Implantation en 1998 des sites serveurs de calcul par rapport aux MAN opérateurs alternatifs
(source des données Colt)
III-2.2.3. Les collectivités locales
Les collectivités locales peuvent intervenir en amont de ces marchés en déployant des infrastructures passives. A l'horizon de la présente analyse les infrastructures actives déployées par les collectivités locales ne devraient pas avoir un impact significatif sur les marchés de services de capacités.
Un opérateur alternatif (Colt) indique ne connecter à ce jour aucun client entreprise via des fibres louées aux collectivités locales, les seuls contrats signés concernant le support de liaisons dorsales. Cette absence d'utilisation des fibres optiques proposées par les collectivités locales peut s'expliquer dans certains cas par la longueur de fibre trop importante pour connecter un seul client, dans d'autres par la tarification de ces fibres à un tarif « rentable » pour construire un lien POP-NRA, mais non rentable pour la connexion d'une entreprise. En outre, pour un opérateur entrant, il est très coûteux de multiplier le nombre de fournisseurs de services de communications électroniques actifs (gestion des incidents, etc...) et que cela rend d'autant plus délicat la construction de services avec des protocoles complexes qui ne sont pas compatibles avec tous les systèmes.
Un autre opérateur alternatif (MCI) fait remarquer que la location de fibres issues des DSP représente une opportunité pour lui dans certains cas, essentiellement en région parisienne (Fibre Optique Défense et IRISE), les sites clients raccordés en province n'étant qu'au nombre de 5. L'opérateur souligne que, techniquement, il peut être difficile de s'interconnecter avec ces réseaux locaux et que, économiquement, il est difficile pour un opérateur entrant de souscrire à des offres avec des FAS importants et des durées d'engagement supérieures à celles habituellement pratiquées sur le marché des liaisons louées. Ainsi le fonctionnement du marché au niveau national n'est pas sensiblement modifié par les DSP.
Comme France Télécom le fait remarquer dans sa réponse à la seconde consultation publique, l'Autorité se félicite de l'importance prise par les réseaux d'initiative publique. Leur impact sur les marchés de services de capacité n'est cependant pas mesurable à ce jour. Dans le cas où cette situation évoluerait, l'Autorité anticiperait le renouvellement de la présente analyse des marchés des services de capacité pour adapter ses conclusions, comme le prévoit l'article D. 302 du CPCE.
III-2.2.4. La concurrence potentielle sur le marché
La concurrence potentielle provient d'opérateurs qui pourraient éventuellement entrer sur le marché, notamment à la faveur d'une augmentation des prix ou d'une baisse des barrières à l'entrée.
Celle-ci ne semble pas pouvoir provenir des boucles locales du marché résidentiel (câblo-opérateurs) : leur boucle locale actuelle est concentrée dans des zones résidentielles et, dans les zones où ils sont en mesure de raccorder des entreprises, cette boucle nécessite de gros investissements de mise à niveau. De plus, le développement de services aux entreprises suppose des dépenses en moyens commerciaux, humains et marketing élevées. La barrière à l'entrée économique semble trop importante pour qu'ils puissent entrer sur le marché.

À FAIRE:
1. D'après l'extrait, combien de sites clients raccordés en province l'opérateur MCI mentionne-t-il ?
2. Remplacez "collectivités locales" par "communes" dans le passage de l'extrait compris entre "Un opérateur alternatif" et "tous les systèmes.", bornes incluses, puis donnez ce passage ainsi modifié.
3. Indiquez si chacune des affirmations suivantes est conforme à l'extrait en répondant par oui ou non, et citez à l'identique les mots qui tranchent.
(a) Colt raccorde des clients entreprises au moyen de fibres louées aux collectivités locales.
(b) L'impact des réseaux d'initiative publique sur les marchés de services de capacité est mesurable à ce jour.
(c) La boucle locale des câblo-opérateurs se concentre dans des zones résidentielles.
Les données n'interviennent en rien dans ce travail.

Entrées d'un jeu de données
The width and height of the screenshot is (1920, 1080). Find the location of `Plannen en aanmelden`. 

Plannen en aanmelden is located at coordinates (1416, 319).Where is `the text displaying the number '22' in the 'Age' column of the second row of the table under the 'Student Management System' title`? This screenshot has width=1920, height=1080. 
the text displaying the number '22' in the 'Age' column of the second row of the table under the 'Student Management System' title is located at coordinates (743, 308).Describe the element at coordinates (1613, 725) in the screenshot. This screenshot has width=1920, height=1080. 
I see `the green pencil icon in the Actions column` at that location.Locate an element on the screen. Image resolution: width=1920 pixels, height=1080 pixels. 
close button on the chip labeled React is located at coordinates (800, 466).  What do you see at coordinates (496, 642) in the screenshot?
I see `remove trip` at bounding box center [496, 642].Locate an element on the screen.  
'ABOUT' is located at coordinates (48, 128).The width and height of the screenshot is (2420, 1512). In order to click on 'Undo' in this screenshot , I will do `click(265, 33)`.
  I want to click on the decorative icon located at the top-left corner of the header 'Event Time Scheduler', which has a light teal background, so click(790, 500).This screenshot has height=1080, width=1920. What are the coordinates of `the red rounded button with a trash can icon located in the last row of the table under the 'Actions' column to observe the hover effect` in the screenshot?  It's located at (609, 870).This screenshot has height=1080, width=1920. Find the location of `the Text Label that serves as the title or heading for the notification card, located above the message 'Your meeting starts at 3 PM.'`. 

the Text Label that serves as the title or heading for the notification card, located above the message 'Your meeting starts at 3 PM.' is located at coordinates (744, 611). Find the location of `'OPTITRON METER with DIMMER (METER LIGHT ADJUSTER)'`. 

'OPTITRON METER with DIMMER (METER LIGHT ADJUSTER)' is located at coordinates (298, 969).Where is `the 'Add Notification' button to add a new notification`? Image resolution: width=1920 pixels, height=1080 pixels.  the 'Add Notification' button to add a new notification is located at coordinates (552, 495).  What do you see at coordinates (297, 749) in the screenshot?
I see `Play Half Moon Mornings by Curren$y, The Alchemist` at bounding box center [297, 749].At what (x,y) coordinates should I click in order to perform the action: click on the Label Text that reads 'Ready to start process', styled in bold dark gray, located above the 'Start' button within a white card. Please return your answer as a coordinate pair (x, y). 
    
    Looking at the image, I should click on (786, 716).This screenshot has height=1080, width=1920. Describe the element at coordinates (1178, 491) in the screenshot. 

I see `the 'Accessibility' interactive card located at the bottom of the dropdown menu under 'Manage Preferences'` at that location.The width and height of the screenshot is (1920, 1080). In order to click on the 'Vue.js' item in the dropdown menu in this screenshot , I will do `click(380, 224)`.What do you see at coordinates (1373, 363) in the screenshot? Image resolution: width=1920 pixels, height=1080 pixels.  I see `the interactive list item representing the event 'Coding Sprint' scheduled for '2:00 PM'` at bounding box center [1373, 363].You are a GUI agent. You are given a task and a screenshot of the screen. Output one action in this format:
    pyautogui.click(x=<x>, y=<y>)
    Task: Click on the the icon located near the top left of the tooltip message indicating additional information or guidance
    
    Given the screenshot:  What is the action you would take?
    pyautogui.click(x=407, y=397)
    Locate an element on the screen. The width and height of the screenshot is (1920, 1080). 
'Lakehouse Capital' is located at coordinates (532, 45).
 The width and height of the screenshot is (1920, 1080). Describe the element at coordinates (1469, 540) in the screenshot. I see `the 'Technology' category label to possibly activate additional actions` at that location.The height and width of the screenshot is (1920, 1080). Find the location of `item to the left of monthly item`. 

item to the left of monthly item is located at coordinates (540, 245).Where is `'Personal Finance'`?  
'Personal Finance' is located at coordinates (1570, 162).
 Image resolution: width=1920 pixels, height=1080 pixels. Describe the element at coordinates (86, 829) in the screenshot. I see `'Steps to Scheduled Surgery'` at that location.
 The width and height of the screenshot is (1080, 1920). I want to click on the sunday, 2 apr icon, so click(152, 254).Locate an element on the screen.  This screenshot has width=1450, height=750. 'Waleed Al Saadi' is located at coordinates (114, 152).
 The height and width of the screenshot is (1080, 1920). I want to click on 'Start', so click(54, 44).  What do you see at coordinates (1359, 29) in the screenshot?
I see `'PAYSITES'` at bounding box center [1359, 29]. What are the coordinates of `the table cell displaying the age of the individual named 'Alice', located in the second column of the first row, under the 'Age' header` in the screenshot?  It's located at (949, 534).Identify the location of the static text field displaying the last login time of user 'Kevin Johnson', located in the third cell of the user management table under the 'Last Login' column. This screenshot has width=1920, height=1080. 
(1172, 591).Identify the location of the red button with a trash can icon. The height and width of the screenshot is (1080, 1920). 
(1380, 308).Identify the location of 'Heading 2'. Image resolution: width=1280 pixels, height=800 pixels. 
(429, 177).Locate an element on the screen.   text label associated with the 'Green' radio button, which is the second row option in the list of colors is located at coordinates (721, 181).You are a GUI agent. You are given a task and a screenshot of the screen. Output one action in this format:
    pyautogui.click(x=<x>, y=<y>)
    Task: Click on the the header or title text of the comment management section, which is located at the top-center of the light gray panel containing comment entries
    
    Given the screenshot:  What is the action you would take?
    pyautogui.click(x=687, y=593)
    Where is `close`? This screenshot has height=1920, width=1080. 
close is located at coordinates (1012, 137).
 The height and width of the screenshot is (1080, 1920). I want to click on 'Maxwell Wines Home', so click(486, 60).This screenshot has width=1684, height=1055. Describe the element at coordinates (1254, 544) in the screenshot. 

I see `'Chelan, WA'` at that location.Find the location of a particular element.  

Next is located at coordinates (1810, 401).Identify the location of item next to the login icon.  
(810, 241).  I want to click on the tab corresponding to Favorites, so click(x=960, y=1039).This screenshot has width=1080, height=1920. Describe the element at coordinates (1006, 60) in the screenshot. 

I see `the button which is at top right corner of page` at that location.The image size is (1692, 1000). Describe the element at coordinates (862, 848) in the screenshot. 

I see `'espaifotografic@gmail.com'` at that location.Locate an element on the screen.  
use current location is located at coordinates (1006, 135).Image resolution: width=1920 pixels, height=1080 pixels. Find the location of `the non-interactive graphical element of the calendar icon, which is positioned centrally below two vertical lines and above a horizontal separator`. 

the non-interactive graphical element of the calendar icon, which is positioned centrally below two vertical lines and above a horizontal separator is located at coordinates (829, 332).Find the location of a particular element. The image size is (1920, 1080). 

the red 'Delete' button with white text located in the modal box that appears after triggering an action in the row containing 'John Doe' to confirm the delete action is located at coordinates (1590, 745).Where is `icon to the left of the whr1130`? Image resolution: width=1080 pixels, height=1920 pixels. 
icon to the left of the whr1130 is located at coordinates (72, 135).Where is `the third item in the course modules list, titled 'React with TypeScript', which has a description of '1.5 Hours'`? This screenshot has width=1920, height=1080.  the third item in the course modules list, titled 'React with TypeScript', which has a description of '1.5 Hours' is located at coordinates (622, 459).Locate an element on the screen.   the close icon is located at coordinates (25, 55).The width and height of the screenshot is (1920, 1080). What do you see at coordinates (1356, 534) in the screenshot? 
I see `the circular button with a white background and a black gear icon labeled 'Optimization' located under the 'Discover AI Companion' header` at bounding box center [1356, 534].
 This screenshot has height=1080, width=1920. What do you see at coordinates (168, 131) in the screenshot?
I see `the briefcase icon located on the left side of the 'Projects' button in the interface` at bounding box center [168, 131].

RÉPONSES AUX CONSIGNES:
1. Cinq sites clients.

2.
Un opérateur alternatif (Colt) indique ne connecter à ce jour aucun client entreprise via des fibres louées aux communes, les seuls contrats signés concernant le support de liaisons dorsales. Cette absence d'utilisation des fibres optiques proposées par les communes peut s'expliquer dans certains cas par la longueur de fibre trop importante pour connecter un seul client, dans d'autres par la tarification de ces fibres à un tarif « rentable » pour construire un lien POP-NRA, mais non rentable pour la connexion d'une entreprise. En outre, pour un opérateur entrant, il est très coûteux de multiplier le nombre de fournisseurs de services de communications électroniques actifs (gestion des incidents, etc...) et que cela rend d'autant plus délicat la construction de services avec des protocoles complexes qui ne sont pas compatibles avec tous les systèmes.

3.
(a) Non : « indique ne connecter à ce jour aucun client entreprise via des fibres louées aux collectivités locales ».
(b) Non : « Leur impact sur les marchés de services de capacité n'est cependant pas mesurable à ce jour. »
(c) Oui : « leur boucle locale actuelle est concentrée dans des zones résidentielles ».